** Directions **
**1.** Rewrite the stretch from "A few years" through "had made himself sick eating too many eggs." in the false-memory article, using "working lunch" in place of "picnic lunch".
**2.** Write the next part of the article on false memories, picking up after its last sentence.

Creative Thinkering

Resurrecting your natural creativity through inspiring techniques and practical examples.

Test Your Memory to See if What You Remember is True or False

Thought experiment to demonstrate how easily false memories are incorporated.

A few years ago, the actor Alan Alda visited a group of memory researchers at the University of California, Irvine, for a TV show he was making. During a picnic lunch, one of the scientists offered Alda a hard-boiled egg. He turned it down, explaining that as a child he had made himself sick eating too many eggs.

In fact, this had never happened, yet Alda believed it was real. How so? The egg incident was a false memory planted by one of UC Irvine's researchers, Elizabeth Loftus. Before the visit, Loftus had sent Alda a questionnaire about his food preferences and personality. She later told him that a computer analysis of his answers had revealed some facts about his childhood, including that he once made himself sick eating too many eggs. There was no such analysis but it was enough to convince Alda.

Your memory may feel like a reliable record of the past, but it is not. Loftus has spent the past 30 years studying the ease with which we can form "memories" of nonexistent events. She has convinced countless people that they have seen or done things when they haven't - even quite extreme events such as being attacked by animals or almost drowning. Her work has revealed much about how our brains form and retain memories.

While I wouldn't want to plant a memory of a nonexistent trauma in your own brain, there is a less dramatic demonstration of how easy it is to form a false memory called the Deese-Roediger-McDermott paradigm. Try the following thought experiment:

THOUGHT EXPERIMENT

Read the first two lists of words and pause for a few minutes.

List 1

apple, vegetable, orange, kiwi,   

citrus, ripe, pear, banana, berry,

cherry, basket, juice, salad, bowl,

cocktail

 

List 2

web, insect, bug, fright, fly,

arachnid, crawl, tarantula, poison,

bite, creepy, animal, ugly, feelers, small

NOW WAIT A FEW MINUTES. Next go to List 3 at the bottom of the article and put a tick against the words that were in the first two.

How did you do?

Consider the story of Binjimin Wilkomirski, whose 1996 Holocaust memoir, Fragments, won worldwide acclaim for portraying life in a concentration camp from the perspective of a child. Wilkomirski presented readers with raw, vivid recollections of the unspeakable terrors he witnessed as a young boy. His prose achieved such power and eloquence that one reviewer proclaimed that Fragments is "so morally important and so free from literary artifice of any kind at all that I wonder if I even have the right to try to offer praise." Even more remarkable, Wilkomirski had spent much of his adult life unaware of these traumatic childhood memories, coming to terms with them only in therapy. Because his story and memories inspired countless others, Wilkomirksi became a sought-after international figure and a hero to Holocaust survivors.

** Records shown **

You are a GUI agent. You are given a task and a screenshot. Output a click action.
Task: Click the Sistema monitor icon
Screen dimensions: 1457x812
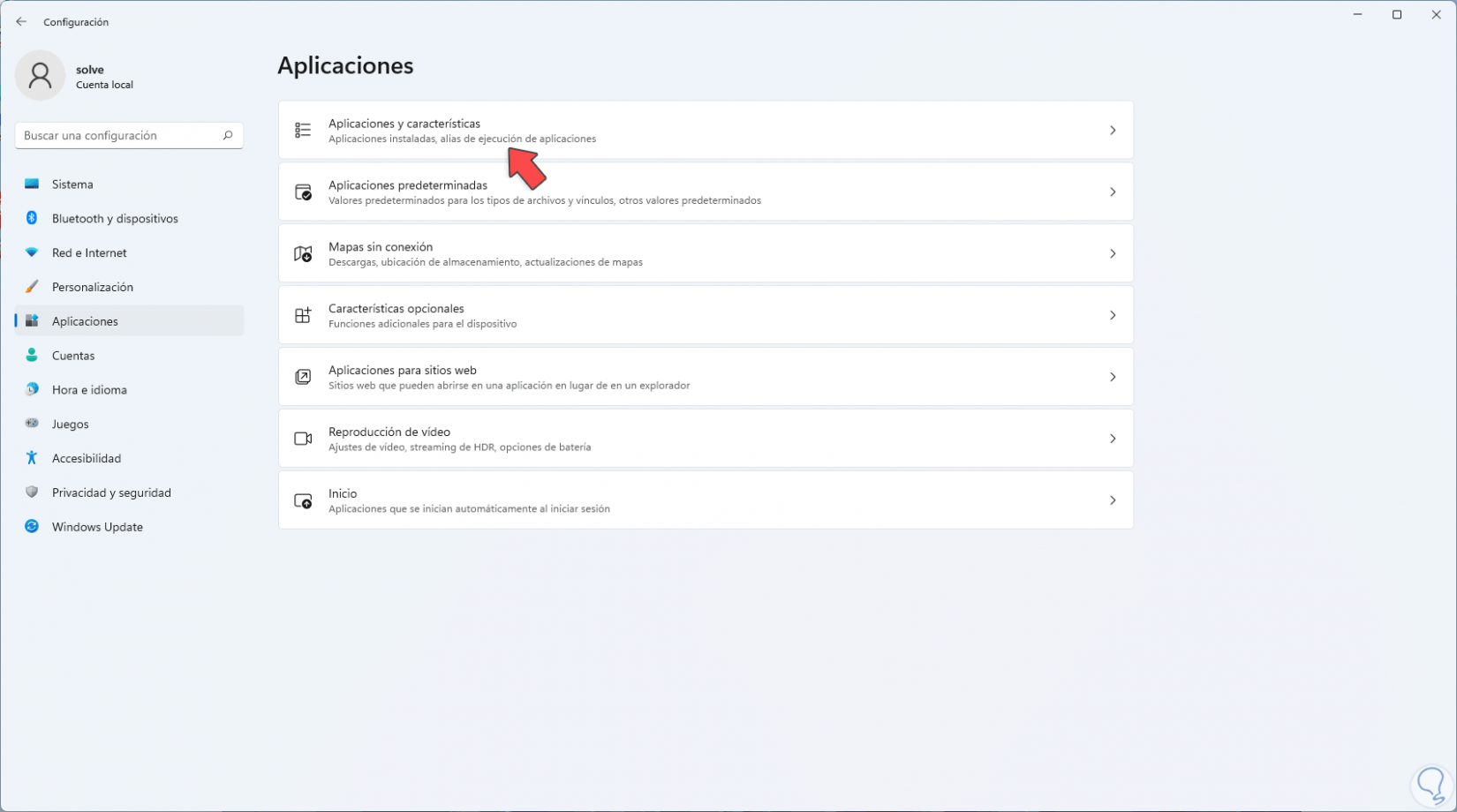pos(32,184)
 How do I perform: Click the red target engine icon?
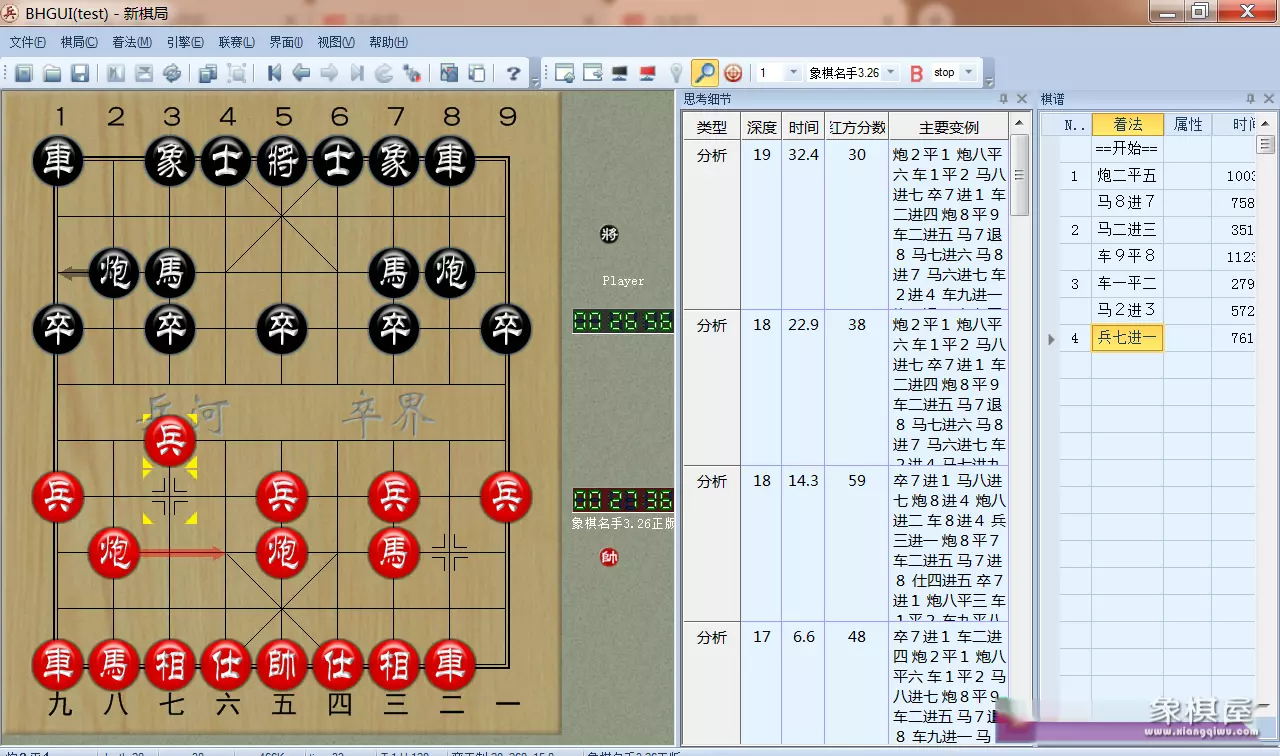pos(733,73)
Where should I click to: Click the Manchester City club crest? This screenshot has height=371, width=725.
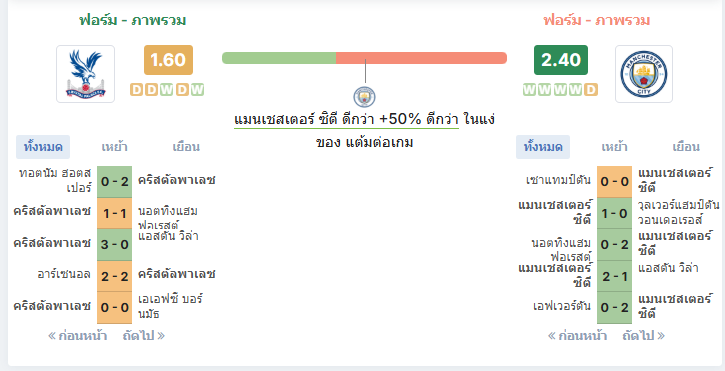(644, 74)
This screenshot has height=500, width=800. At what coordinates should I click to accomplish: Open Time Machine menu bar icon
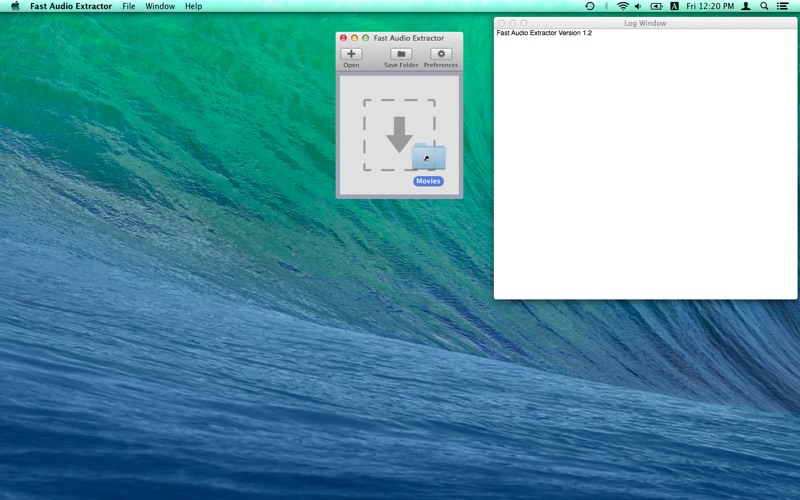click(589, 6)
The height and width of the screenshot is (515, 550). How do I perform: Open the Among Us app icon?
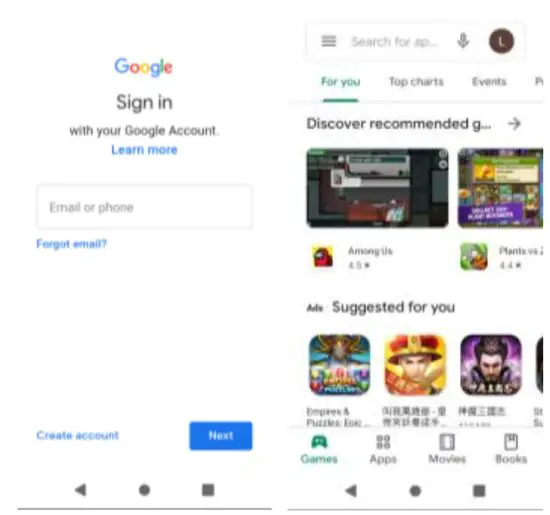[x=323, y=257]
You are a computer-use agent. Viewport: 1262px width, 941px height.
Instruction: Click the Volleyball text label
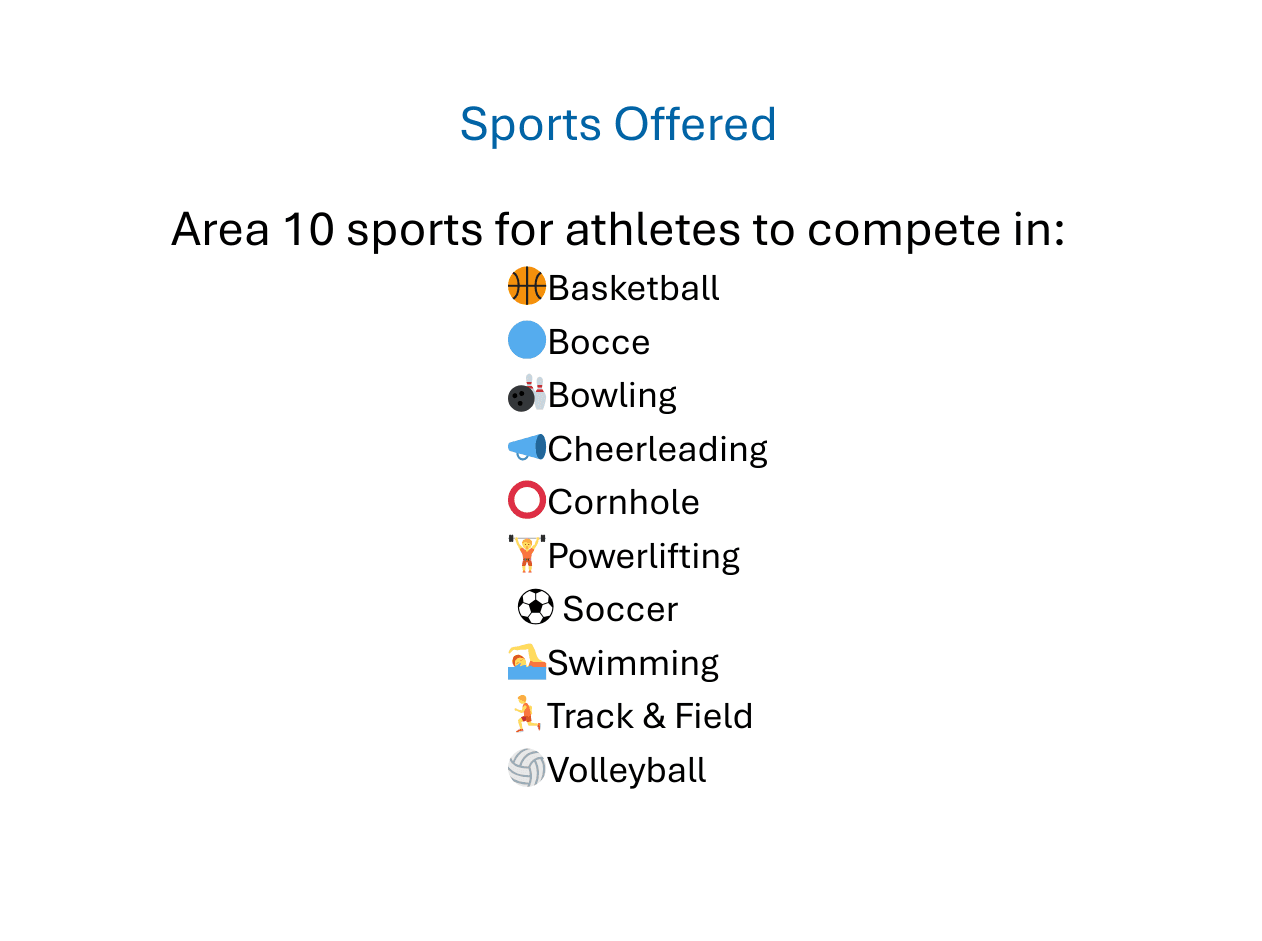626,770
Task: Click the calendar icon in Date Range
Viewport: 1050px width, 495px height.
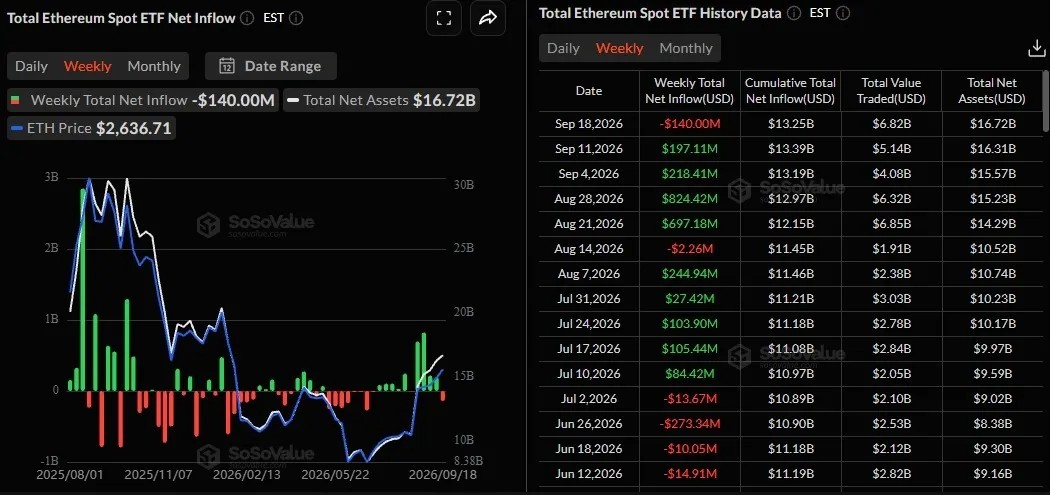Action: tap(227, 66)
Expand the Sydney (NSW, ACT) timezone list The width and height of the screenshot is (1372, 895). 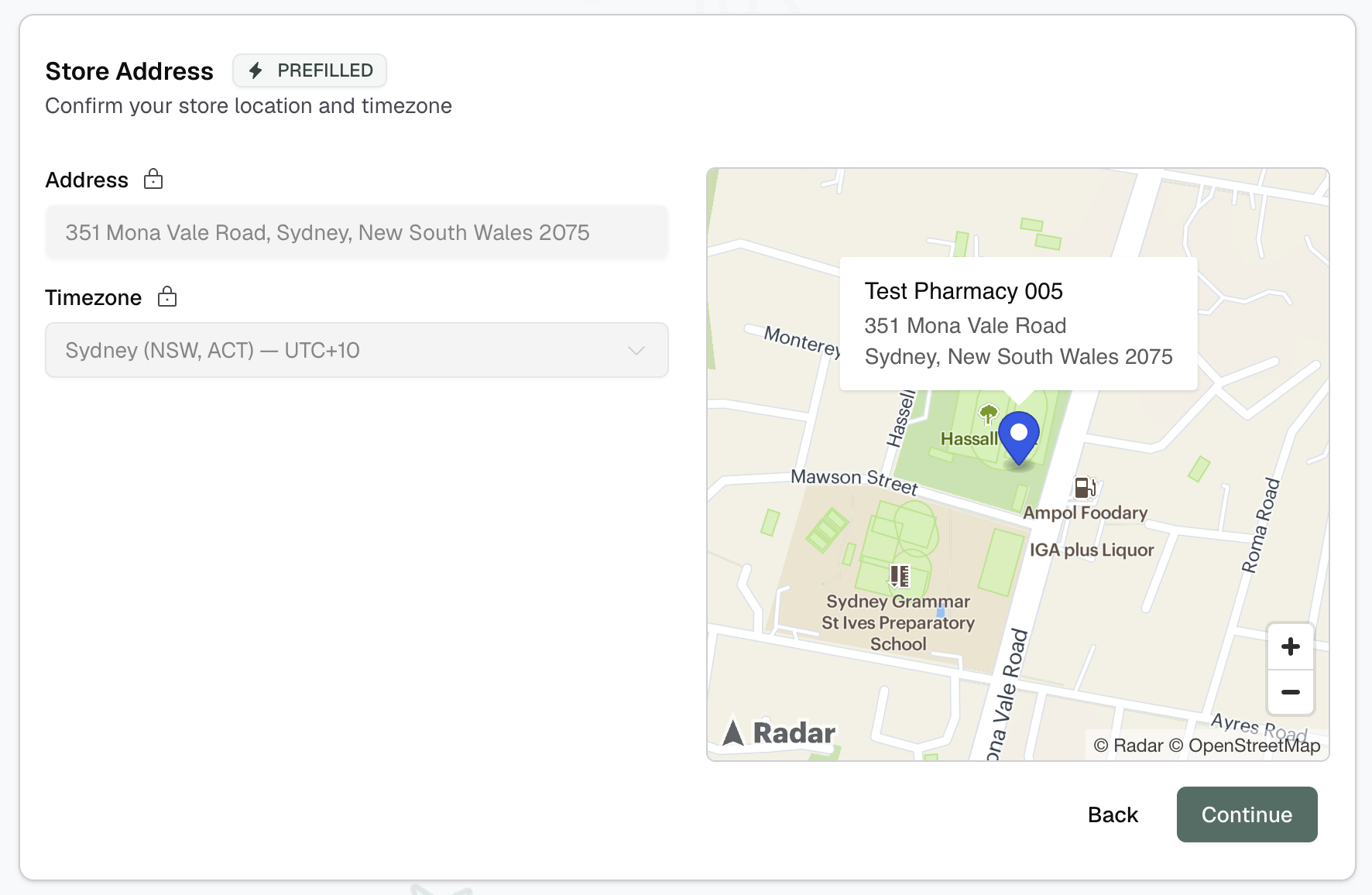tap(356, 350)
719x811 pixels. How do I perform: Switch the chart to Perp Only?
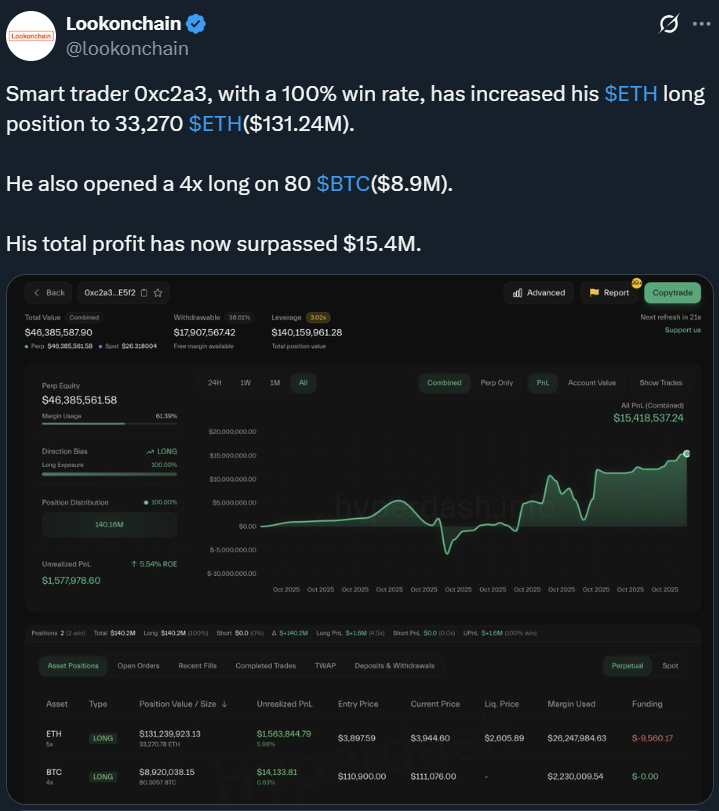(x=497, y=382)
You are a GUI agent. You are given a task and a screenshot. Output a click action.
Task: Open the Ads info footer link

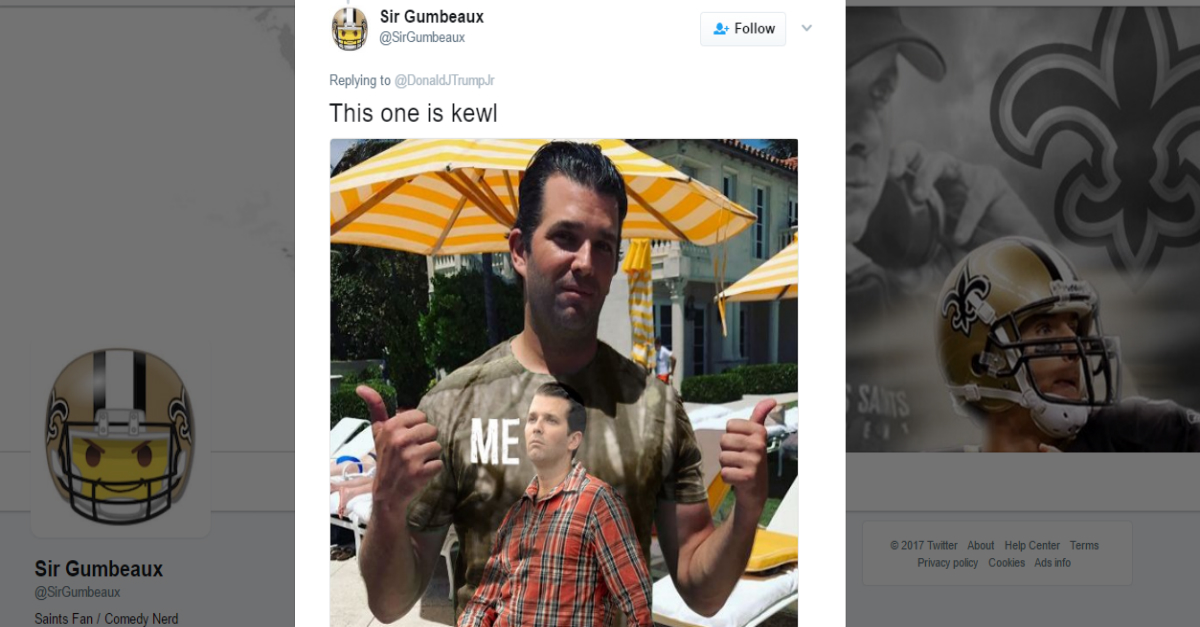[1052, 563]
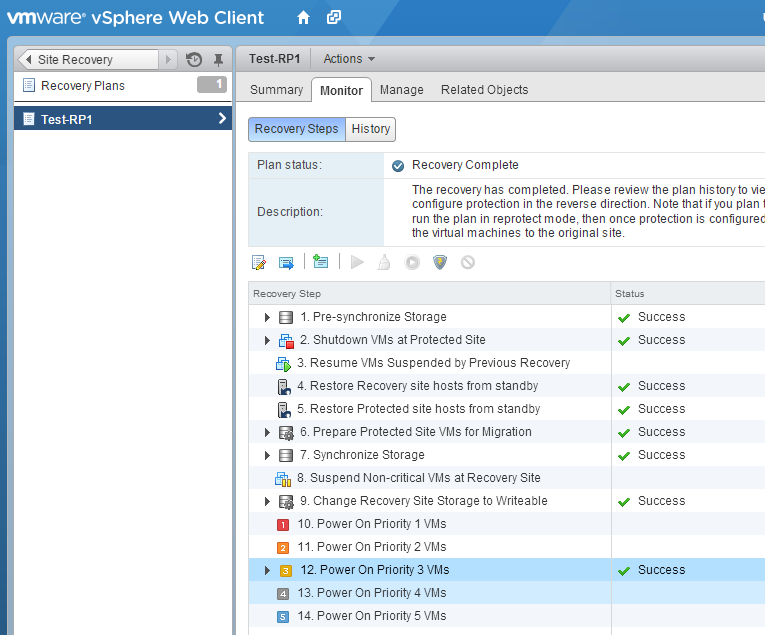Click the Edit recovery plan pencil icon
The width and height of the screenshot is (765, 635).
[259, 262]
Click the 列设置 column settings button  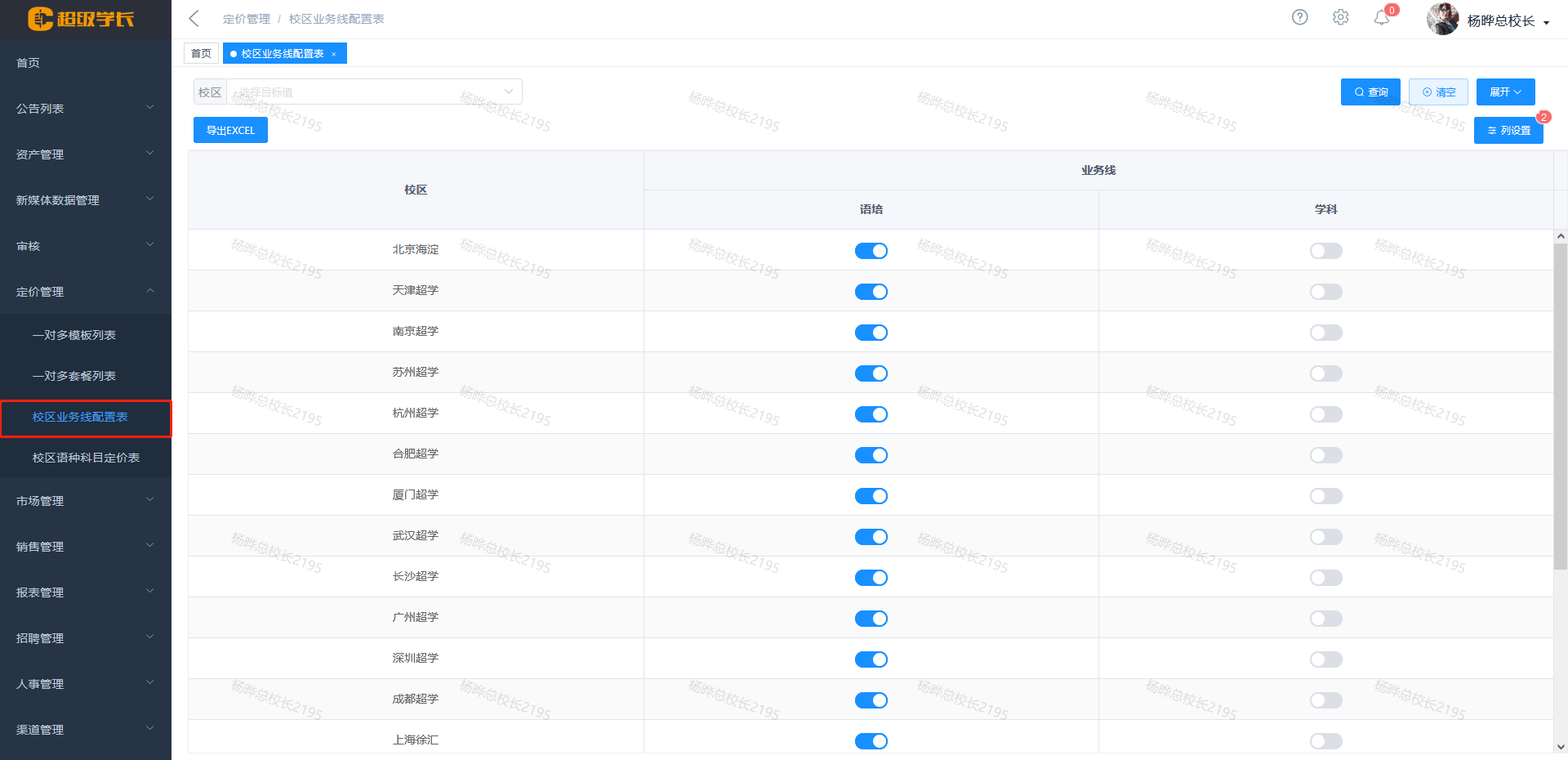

** Expected results **
**1.**
A few years ago, the actor Alan Alda visited a group of memory researchers at the University of California, Irvine, for a TV show he was making. During a working lunch, one of the scientists offered Alda a hard-boiled egg. He turned it down, explaining that as a child he had made himself sick eating too many eggs.

**2.**
The story began to unravel, however, in late August 1998, when Daniel Ganzfried, a Swiss journalist and himself the son of a Holocaust survivor, published a stunning article in a Zurich newspaper. Ganzfried revealed that Wilkomirski is actually Bruno Dossekker, born in 1941 to a young woman named Yvone Berthe Grosjean, who later gave him up for adoption to an orphanage. Young Bruno spent all of the war years with his foster parents, the Dossekkers, in the safe confines of his native Switzerland. Whatever the basis for his traumatic "memories" of Nazi horrors, they did not come from childhood experiences in a concentration camp. Is Dossekker/Wilkomirksi simply a liar? Probably not: he still strongly believes that his recollections are real.

We're all capable of distorting our pasts. Think back to your first year in high school and try to answer the following questions: Did your parents encourage you to be active in sports? Was religion helpful to you? Did you receive physical punishment as discipline? The Northwestern University psychiatrist Daniel Offer and his collaborators put these and related questions to sixty-seven men in their late forties. Their answers are especially interesting because Offer had asked the same men the same questions during freshman year in high school, thirty-four years earlier.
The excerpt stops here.